PROBLEM REQUIREMENTS>
From the line with "Image resolution: width=448" through the final line of the entries below, write out each line exactly and nothing else.

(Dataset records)
= Beginning of Section =

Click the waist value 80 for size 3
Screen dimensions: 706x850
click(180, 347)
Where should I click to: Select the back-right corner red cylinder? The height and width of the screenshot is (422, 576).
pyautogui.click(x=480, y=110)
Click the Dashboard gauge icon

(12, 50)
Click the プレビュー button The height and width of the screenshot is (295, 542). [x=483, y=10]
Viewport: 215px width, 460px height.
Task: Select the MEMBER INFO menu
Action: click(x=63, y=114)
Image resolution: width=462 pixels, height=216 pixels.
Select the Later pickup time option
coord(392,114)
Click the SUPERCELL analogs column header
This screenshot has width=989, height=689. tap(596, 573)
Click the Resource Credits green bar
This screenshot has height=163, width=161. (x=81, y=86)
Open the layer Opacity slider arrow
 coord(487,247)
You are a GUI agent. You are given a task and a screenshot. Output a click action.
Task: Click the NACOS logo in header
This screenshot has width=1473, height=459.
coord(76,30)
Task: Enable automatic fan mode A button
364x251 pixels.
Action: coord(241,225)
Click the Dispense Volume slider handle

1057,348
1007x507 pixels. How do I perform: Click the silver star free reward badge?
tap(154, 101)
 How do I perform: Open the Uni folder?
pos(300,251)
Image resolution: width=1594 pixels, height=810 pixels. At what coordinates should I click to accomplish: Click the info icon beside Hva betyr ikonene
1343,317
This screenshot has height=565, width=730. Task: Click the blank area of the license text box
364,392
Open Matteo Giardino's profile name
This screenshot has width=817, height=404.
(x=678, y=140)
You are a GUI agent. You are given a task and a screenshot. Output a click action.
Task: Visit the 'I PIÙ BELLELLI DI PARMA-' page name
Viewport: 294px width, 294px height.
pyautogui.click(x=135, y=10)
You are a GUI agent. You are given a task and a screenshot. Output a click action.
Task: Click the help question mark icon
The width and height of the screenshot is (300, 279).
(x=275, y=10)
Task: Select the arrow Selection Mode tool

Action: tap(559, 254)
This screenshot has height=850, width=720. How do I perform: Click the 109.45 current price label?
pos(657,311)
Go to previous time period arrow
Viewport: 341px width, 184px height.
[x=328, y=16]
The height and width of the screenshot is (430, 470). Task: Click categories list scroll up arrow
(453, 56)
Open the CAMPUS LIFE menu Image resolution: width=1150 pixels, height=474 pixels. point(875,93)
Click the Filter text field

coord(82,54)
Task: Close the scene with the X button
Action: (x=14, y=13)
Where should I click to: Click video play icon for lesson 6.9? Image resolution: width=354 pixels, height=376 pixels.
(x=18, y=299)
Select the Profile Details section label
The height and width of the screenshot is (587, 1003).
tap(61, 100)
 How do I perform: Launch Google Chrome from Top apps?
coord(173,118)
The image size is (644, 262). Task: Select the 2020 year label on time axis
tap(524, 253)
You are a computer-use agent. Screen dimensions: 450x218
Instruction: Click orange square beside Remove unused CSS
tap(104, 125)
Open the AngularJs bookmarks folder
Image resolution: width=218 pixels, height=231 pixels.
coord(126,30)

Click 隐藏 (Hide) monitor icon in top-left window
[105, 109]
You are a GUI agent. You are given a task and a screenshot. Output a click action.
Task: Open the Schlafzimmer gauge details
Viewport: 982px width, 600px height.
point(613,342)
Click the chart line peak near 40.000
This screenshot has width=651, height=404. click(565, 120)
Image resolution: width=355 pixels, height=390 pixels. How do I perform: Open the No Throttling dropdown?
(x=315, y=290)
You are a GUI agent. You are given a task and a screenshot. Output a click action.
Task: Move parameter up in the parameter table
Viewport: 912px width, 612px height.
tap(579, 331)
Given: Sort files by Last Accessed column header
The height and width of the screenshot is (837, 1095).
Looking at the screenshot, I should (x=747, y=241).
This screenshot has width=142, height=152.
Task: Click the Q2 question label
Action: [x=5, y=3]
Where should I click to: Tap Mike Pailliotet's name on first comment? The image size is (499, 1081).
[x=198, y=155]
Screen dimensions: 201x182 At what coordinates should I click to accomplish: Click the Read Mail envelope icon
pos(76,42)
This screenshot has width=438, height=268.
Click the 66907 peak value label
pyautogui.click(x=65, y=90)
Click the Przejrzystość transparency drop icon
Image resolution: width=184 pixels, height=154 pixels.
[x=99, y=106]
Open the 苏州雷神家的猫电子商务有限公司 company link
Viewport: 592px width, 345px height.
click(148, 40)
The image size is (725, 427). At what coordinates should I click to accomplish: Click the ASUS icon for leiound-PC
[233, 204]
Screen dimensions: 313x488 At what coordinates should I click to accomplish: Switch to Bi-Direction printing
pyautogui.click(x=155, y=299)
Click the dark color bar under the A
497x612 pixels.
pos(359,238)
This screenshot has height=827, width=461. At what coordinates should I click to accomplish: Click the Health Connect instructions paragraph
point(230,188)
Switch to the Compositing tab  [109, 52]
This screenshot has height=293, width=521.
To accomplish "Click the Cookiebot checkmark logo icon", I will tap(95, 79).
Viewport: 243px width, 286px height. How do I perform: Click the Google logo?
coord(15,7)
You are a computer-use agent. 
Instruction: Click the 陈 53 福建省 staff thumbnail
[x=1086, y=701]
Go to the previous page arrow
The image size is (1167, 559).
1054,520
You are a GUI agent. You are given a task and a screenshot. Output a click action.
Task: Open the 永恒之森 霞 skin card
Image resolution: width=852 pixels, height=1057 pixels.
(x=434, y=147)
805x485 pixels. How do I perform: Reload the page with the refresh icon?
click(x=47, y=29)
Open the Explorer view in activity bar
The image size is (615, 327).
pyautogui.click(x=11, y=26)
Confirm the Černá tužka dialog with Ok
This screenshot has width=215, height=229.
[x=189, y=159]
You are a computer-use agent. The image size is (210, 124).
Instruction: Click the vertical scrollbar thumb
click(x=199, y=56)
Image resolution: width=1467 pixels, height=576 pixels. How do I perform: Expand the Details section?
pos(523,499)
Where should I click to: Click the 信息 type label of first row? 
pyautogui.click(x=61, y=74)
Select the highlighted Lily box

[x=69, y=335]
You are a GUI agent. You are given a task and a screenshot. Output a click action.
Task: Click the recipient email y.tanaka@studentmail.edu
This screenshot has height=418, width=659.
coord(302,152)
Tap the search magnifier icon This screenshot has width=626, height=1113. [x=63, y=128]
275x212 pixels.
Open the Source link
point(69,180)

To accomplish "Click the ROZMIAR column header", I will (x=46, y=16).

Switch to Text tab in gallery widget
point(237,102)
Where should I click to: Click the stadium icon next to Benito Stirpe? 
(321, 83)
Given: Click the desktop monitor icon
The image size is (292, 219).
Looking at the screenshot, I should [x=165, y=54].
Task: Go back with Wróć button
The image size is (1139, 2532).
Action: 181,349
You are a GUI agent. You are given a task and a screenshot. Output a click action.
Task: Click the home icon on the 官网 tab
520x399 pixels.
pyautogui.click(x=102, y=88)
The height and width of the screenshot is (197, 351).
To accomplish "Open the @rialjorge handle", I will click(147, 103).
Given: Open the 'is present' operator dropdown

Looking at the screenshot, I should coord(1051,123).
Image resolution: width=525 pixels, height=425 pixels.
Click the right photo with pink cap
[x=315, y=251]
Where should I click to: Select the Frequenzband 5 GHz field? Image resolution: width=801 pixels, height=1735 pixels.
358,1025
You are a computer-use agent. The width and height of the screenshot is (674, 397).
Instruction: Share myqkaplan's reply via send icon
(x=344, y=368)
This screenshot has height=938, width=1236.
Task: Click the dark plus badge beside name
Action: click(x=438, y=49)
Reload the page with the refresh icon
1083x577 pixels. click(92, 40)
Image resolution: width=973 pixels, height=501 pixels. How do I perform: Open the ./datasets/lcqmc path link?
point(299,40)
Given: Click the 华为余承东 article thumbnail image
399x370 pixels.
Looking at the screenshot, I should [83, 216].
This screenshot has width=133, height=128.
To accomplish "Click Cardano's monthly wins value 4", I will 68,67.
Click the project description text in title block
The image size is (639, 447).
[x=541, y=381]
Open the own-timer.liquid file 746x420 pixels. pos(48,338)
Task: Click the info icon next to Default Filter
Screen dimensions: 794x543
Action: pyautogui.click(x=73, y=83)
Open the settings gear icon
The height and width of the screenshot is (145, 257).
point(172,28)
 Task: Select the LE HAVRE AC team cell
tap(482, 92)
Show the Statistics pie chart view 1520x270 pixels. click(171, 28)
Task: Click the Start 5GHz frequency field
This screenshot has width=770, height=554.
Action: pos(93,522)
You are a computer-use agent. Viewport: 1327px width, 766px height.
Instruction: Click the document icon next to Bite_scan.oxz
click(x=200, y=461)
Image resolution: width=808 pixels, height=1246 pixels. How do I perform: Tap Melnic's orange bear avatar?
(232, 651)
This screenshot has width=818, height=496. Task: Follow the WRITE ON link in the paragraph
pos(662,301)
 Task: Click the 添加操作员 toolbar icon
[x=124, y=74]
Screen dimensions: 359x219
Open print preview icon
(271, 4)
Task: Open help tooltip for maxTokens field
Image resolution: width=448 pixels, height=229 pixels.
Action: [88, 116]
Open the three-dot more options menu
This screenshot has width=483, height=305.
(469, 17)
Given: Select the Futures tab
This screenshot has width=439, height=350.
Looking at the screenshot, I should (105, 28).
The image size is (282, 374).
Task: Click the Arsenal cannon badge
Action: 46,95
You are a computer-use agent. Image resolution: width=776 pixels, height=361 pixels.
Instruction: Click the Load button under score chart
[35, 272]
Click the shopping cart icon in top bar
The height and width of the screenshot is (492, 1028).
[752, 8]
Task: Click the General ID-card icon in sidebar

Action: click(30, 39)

= End of Section =

TASK SOLUTION>
Image resolution: width=448 pixels, height=229 pixels.
Action: [88, 116]
Open the three-dot more options menu
This screenshot has width=483, height=305.
(469, 17)
Given: Select the Futures tab
This screenshot has width=439, height=350.
Looking at the screenshot, I should (105, 28).
The image size is (282, 374).
Task: Click the Arsenal cannon badge
Action: 46,95
You are a computer-use agent. Image resolution: width=776 pixels, height=361 pixels.
Instruction: Click the Load button under score chart
[35, 272]
Click the shopping cart icon in top bar
The height and width of the screenshot is (492, 1028).
[752, 8]
Task: Click the General ID-card icon in sidebar

Action: click(30, 39)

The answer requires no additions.